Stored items
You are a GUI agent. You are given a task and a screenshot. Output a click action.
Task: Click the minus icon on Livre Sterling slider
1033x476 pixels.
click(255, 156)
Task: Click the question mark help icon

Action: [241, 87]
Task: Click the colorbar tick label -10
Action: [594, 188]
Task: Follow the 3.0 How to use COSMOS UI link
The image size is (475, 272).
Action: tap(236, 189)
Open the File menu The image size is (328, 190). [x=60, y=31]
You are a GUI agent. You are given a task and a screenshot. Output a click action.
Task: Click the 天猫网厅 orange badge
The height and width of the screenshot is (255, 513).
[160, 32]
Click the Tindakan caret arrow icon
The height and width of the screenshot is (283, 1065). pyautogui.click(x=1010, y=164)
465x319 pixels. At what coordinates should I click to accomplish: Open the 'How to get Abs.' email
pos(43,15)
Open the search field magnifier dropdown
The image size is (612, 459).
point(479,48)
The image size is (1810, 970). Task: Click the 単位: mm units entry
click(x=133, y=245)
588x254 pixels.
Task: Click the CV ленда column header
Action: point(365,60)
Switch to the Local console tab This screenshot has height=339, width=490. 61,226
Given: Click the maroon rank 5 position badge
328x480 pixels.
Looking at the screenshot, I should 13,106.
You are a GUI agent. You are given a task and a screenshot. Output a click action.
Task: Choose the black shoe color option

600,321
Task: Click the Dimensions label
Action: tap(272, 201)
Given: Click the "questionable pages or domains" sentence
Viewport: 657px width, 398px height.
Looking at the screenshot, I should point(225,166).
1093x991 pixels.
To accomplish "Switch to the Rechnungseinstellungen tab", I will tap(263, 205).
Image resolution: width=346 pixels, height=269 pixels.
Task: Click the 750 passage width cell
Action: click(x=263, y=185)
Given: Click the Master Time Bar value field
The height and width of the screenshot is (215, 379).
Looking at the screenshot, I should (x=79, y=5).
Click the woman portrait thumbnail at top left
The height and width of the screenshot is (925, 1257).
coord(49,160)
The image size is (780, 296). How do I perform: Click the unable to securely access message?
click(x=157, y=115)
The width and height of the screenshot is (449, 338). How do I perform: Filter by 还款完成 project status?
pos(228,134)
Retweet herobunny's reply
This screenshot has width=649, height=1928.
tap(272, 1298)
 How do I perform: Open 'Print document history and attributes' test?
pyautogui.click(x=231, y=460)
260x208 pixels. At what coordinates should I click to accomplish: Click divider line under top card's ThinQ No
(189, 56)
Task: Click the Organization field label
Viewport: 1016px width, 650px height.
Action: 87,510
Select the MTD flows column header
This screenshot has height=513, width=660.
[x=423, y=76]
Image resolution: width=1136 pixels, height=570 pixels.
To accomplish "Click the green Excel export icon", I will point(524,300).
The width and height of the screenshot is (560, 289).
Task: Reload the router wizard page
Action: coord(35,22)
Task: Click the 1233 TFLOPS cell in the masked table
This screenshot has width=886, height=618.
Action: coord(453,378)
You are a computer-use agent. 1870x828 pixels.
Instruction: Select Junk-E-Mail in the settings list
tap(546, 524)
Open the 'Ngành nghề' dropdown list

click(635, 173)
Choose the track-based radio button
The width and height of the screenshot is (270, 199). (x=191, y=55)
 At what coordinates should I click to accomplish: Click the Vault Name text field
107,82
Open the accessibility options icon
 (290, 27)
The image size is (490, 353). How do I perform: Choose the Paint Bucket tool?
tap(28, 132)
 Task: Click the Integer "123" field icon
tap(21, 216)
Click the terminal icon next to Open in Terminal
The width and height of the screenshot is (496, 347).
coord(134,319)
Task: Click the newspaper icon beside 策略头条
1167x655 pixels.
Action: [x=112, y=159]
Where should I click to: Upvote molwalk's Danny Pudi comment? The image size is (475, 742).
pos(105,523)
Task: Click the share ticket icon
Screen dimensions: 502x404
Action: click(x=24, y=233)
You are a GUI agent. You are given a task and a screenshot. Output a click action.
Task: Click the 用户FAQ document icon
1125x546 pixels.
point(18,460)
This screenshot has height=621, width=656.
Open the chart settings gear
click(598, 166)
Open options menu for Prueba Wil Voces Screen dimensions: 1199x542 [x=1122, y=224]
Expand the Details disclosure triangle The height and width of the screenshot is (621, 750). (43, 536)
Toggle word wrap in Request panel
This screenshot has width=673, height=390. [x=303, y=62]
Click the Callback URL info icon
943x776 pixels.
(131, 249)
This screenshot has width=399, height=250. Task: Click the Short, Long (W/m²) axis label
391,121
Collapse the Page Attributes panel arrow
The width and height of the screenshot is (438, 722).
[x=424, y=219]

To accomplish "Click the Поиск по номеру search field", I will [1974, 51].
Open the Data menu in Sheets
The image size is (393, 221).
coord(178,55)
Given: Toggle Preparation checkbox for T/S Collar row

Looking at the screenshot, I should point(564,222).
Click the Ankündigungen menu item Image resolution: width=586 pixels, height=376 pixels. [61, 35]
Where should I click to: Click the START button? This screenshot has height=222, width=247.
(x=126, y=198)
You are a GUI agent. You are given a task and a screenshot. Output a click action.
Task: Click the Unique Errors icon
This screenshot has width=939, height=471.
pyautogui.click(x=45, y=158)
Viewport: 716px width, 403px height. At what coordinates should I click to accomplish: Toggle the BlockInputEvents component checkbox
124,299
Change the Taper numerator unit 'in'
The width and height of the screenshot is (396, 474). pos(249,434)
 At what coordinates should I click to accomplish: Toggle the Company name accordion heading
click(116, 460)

*EXERCISE INSTRUCTIONS:*
Give every entry once more, exactly as it reads.

*ANSWER:*
You are a GUI agent. You are given a task and a screenshot. Output a click action.
Task: Click the minus icon on Livre Sterling slider
1033x476 pixels.
click(255, 156)
Task: Click the question mark help icon

Action: [241, 87]
Task: Click the colorbar tick label -10
Action: [594, 188]
Task: Follow the 3.0 How to use COSMOS UI link
The image size is (475, 272).
Action: tap(236, 189)
Open the File menu The image size is (328, 190). [x=60, y=31]
You are a GUI agent. You are given a task and a screenshot. Output a click action.
Task: Click the 天猫网厅 orange badge
The height and width of the screenshot is (255, 513).
[160, 32]
Click the Tindakan caret arrow icon
The height and width of the screenshot is (283, 1065). pyautogui.click(x=1010, y=164)
465x319 pixels. At what coordinates should I click to accomplish: Open the 'How to get Abs.' email
pos(43,15)
Open the search field magnifier dropdown
The image size is (612, 459).
point(479,48)
The image size is (1810, 970). Task: Click the 単位: mm units entry
click(x=133, y=245)
588x254 pixels.
Task: Click the CV ленда column header
Action: point(365,60)
Switch to the Local console tab This screenshot has height=339, width=490. 61,226
Given: Click the maroon rank 5 position badge
328x480 pixels.
Looking at the screenshot, I should 13,106.
You are a GUI agent. You are given a task and a screenshot. Output a click action.
Task: Choose the black shoe color option

600,321
Task: Click the Dimensions label
Action: tap(272, 201)
Given: Click the "questionable pages or domains" sentence
Viewport: 657px width, 398px height.
Looking at the screenshot, I should point(225,166).
1093x991 pixels.
To accomplish "Switch to the Rechnungseinstellungen tab", I will tap(263, 205).
Image resolution: width=346 pixels, height=269 pixels.
Task: Click the 750 passage width cell
Action: click(x=263, y=185)
Given: Click the Master Time Bar value field
The height and width of the screenshot is (215, 379).
Looking at the screenshot, I should (x=79, y=5).
Click the woman portrait thumbnail at top left
The height and width of the screenshot is (925, 1257).
coord(49,160)
The image size is (780, 296). How do I perform: Click the unable to securely access message?
click(x=157, y=115)
The width and height of the screenshot is (449, 338). How do I perform: Filter by 还款完成 project status?
pos(228,134)
Retweet herobunny's reply
This screenshot has width=649, height=1928.
tap(272, 1298)
 How do I perform: Open 'Print document history and attributes' test?
pyautogui.click(x=231, y=460)
260x208 pixels. At what coordinates should I click to accomplish: Click divider line under top card's ThinQ No
(189, 56)
Task: Click the Organization field label
Viewport: 1016px width, 650px height.
Action: 87,510
Select the MTD flows column header
This screenshot has height=513, width=660.
[x=423, y=76]
Image resolution: width=1136 pixels, height=570 pixels.
To accomplish "Click the green Excel export icon", I will point(524,300).
The width and height of the screenshot is (560, 289).
Task: Reload the router wizard page
Action: coord(35,22)
Task: Click the 1233 TFLOPS cell in the masked table
This screenshot has width=886, height=618.
Action: coord(453,378)
You are a computer-use agent. 1870x828 pixels.
Instruction: Select Junk-E-Mail in the settings list
tap(546, 524)
Open the 'Ngành nghề' dropdown list

click(635, 173)
Choose the track-based radio button
The width and height of the screenshot is (270, 199). (x=191, y=55)
 At what coordinates should I click to accomplish: Click the Vault Name text field
107,82
Open the accessibility options icon
 (290, 27)
The image size is (490, 353). How do I perform: Choose the Paint Bucket tool?
tap(28, 132)
 Task: Click the Integer "123" field icon
tap(21, 216)
Click the terminal icon next to Open in Terminal
The width and height of the screenshot is (496, 347).
coord(134,319)
Task: Click the newspaper icon beside 策略头条
1167x655 pixels.
Action: [x=112, y=159]
Where should I click to: Upvote molwalk's Danny Pudi comment? The image size is (475, 742).
pos(105,523)
Task: Click the share ticket icon
Screen dimensions: 502x404
Action: click(x=24, y=233)
You are a GUI agent. You are given a task and a screenshot. Output a click action.
Task: Click the 用户FAQ document icon
1125x546 pixels.
point(18,460)
This screenshot has height=621, width=656.
Open the chart settings gear
click(598, 166)
Open options menu for Prueba Wil Voces Screen dimensions: 1199x542 [x=1122, y=224]
Expand the Details disclosure triangle The height and width of the screenshot is (621, 750). (43, 536)
Toggle word wrap in Request panel
This screenshot has width=673, height=390. [x=303, y=62]
Click the Callback URL info icon
943x776 pixels.
(131, 249)
This screenshot has width=399, height=250. Task: Click the Short, Long (W/m²) axis label
391,121
Collapse the Page Attributes panel arrow
The width and height of the screenshot is (438, 722).
[x=424, y=219]

To accomplish "Click the Поиск по номеру search field", I will [1974, 51].
Open the Data menu in Sheets
The image size is (393, 221).
coord(178,55)
Given: Toggle Preparation checkbox for T/S Collar row

Looking at the screenshot, I should point(564,222).
Click the Ankündigungen menu item Image resolution: width=586 pixels, height=376 pixels. [61, 35]
Where should I click to: Click the START button? This screenshot has height=222, width=247.
(x=126, y=198)
You are a GUI agent. You are given a task and a screenshot. Output a click action.
Task: Click the Unique Errors icon
This screenshot has width=939, height=471.
pyautogui.click(x=45, y=158)
Viewport: 716px width, 403px height. At what coordinates should I click to accomplish: Toggle the BlockInputEvents component checkbox
124,299
Change the Taper numerator unit 'in'
The width and height of the screenshot is (396, 474). pos(249,434)
 At what coordinates should I click to accomplish: Toggle the Company name accordion heading
click(116, 460)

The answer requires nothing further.